Thursday, September 25, 2008

Blog Real Life

Nothing in fiction can top real life and I confess that I prefer fiction to memoir and biography. The sprinkling of imagination like spices on a gourmet dish can turn boring history into explosive fiction. Reality as the back drop for fiction needs to go outside the boundaries of hum-drum.

Belly of the Whale is the fictional account of twenty-four hours in the life of a young woman with breast cancer; a disease whose reality is lived everyday by so many people. If you look at statistics the numbers are staggering. Age forty, that mid-life crisis birthday, is when having mammograms should begin. Breast cancer occurs at any age, but more often as women get older. Your chances of not ever having cancer are slim, very slim. For most; it will happen.

Breast cancer is the nightmare turned real in the ordinary life of my character, Hudson Catalina. Bringing the quality of emotion that I felt was needed to depict a situation so grave and where all hope was lost began with the intention not to focus on the cancer but instead on what happens at an over-the-top level; when one person’s life is broadsided by bad news on a beautiful day.
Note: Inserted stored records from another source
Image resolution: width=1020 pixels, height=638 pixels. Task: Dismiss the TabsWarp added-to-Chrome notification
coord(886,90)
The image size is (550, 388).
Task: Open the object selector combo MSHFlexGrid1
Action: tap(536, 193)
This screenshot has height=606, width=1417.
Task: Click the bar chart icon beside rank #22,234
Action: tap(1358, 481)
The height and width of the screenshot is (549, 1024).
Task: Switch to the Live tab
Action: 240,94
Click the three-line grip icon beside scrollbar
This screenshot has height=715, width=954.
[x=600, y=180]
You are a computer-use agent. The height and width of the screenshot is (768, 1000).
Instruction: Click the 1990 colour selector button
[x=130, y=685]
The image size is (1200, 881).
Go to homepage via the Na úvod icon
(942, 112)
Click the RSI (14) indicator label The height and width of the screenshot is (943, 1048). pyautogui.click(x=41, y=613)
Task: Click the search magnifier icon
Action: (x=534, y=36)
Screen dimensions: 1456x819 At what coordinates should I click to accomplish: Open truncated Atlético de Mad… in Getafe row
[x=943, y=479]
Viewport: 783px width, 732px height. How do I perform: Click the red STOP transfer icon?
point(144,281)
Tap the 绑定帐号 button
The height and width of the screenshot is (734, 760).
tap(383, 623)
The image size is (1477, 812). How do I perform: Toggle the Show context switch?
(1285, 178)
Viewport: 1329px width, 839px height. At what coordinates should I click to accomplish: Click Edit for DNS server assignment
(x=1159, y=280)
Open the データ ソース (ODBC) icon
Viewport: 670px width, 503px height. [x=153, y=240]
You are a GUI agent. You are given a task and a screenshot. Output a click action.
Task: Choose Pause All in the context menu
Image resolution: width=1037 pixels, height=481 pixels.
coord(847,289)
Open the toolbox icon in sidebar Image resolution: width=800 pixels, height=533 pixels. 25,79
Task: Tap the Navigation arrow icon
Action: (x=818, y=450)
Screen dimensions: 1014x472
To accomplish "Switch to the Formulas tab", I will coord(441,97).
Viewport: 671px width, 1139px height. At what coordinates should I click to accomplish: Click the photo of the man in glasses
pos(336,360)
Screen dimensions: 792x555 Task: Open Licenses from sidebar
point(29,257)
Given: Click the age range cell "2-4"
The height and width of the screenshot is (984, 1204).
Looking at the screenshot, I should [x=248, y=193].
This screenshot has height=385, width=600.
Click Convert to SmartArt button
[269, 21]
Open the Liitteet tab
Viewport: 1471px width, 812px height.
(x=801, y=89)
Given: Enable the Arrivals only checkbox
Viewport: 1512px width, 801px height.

Given previous experience and the fears that follow, how does someone cope with this type of diagnosis? How does the woman in my story maintain her ability to keep hope alive? Extensive research produced one common thread, family. The love, kindness and patience of a spouse, boyfriend, life companion, children, siblings, and friends are crucial to quality of life. Caregivers can have the opportunity to be the best they have ever been, the best husband, the best daughter, or the best brother.

Many people have been touched by cancer, as victim and as witness. Others have been touched by tragedy and by loss. What kind and how each are defined does not matter. There is darkness in every life. The challenge: can we come out on the other side spirit intact? We can because hope belongs to everyone. Without hope, there is nothing.

Blog what her hear, see, think and feel.